Como no podíamos hacer el camino del Inca porque a Mariano se le acababan los días de vacaciones, desde Cuzco viajamos en tren directo hasta Aguas Calientes, ese pueblo oscuro, apretado entre montañas con selva, unas cuantas casas hechas de cascotes y madera.
Trepamos la ladera hasta las ruinas de Machu Picchu para sorprendernos con las piedras que encajan justo y con la caída de un imperio, pero sobre todo, para sorprendernos con el paso del tiempo.
Finalmente, como a Mariano le sobró un día, decidimos tomarnos el tren no hacia Cusco sino hacia el otro lado, porque nos había dado la sensación de que no había nada hacia aquel lado, como si se acabara el escenario pero las vías continuaran.

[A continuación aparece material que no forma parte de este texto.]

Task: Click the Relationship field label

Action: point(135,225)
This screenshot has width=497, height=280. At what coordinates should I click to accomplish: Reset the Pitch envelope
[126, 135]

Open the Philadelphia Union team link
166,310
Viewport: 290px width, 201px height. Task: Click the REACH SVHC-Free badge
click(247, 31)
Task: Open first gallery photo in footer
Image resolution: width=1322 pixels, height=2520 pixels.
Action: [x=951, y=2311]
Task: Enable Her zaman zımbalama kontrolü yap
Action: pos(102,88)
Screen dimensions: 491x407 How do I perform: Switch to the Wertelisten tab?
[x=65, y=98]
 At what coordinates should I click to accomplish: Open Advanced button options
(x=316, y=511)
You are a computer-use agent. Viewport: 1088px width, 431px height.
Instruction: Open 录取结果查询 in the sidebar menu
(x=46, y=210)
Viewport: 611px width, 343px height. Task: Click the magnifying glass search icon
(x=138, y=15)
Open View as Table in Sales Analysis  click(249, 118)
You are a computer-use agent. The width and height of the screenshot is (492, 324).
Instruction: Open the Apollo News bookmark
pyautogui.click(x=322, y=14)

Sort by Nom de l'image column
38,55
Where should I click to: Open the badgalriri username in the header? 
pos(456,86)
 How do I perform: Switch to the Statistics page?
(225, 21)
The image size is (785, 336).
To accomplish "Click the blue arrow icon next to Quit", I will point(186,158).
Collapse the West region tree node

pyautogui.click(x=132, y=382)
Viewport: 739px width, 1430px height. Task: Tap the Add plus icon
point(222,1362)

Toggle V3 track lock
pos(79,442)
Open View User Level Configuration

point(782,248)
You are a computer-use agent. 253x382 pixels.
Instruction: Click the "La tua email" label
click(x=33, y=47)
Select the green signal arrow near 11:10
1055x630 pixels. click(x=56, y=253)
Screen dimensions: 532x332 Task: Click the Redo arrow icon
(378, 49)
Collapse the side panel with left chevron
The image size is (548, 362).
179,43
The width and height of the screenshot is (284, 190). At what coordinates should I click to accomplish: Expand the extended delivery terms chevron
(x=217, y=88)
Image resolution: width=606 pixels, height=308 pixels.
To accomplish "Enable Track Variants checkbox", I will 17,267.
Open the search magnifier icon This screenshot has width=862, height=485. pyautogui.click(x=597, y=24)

El vagón, que solo lo ocupábamos nosotros, hizo unos doscientos metros y se detuvo. Un rato después pasó el guarda.
–¿Ustedes qué hacen aquí?
–Vamos hacia allá.
–¿Hasta dónde?
–Hasta el final.
–Pero no llega al final.
–¿Cómo?
–Por el desmoronamiento.
–Hasta donde llegue, entonces.
–Esta bien, pero además estos vagones no llegan a ningún lado, los desenganchamos y aquí se quedan, son solo para los turistas, van a tener que pasarse para allá.
Del cómodo vagón vacío pasamos a uno con mucha gente y alguna que otra gallina. Me pareció bien. Y todo me pareció bien de ahí en más: el tren bajando por el cañón profundo y selvático, las hojas oscuras y brillantes por la lluvia, las nubes en las cumbres, los puentes de hierro, no tener idea de a dónde íbamos, todo eso.
Durante un buen rato fuimos en ese tren rústico, a veces yendo hacia adelante y hacia atrás en zigzag para descender por alguna ladera demasiado abrupta, y alguna que otra vez parando en caseríos perdidos que parecían vivir de la plantación de bananas; hasta que frenó definitivamente.
Me sorprendió. El tren se había detenido frente a una laguna. Una vez más el escenario acababa y los rieles continuaban, pero en este caso continuaban bajo el agua.
Las casas también continuaban bajo el agua; a algunas solo se les veía el techo sobre la superficie de la laguna. Era un pueblo llamado Santa Teresa, o lo que quedaba del pueblo después del alud. Estábamos en un año de Corriente de El Niño, y no una normal, sino la más devastadora de los últimos 130 años. Y el derrumbe de montaña que estábamos viendo en ese momento fue el primero de los muchos que luego vimos a lo largo de todo el país.
Un rato después volvimos a subir al mismo tren, para que nos lleve de regreso a Cusco.
Y Mariano emprendió la vuelta a Buenos Aires.
Ahora seguimos solo dos en busca del San Pedro, el cactus sagrado de los indios del Perú.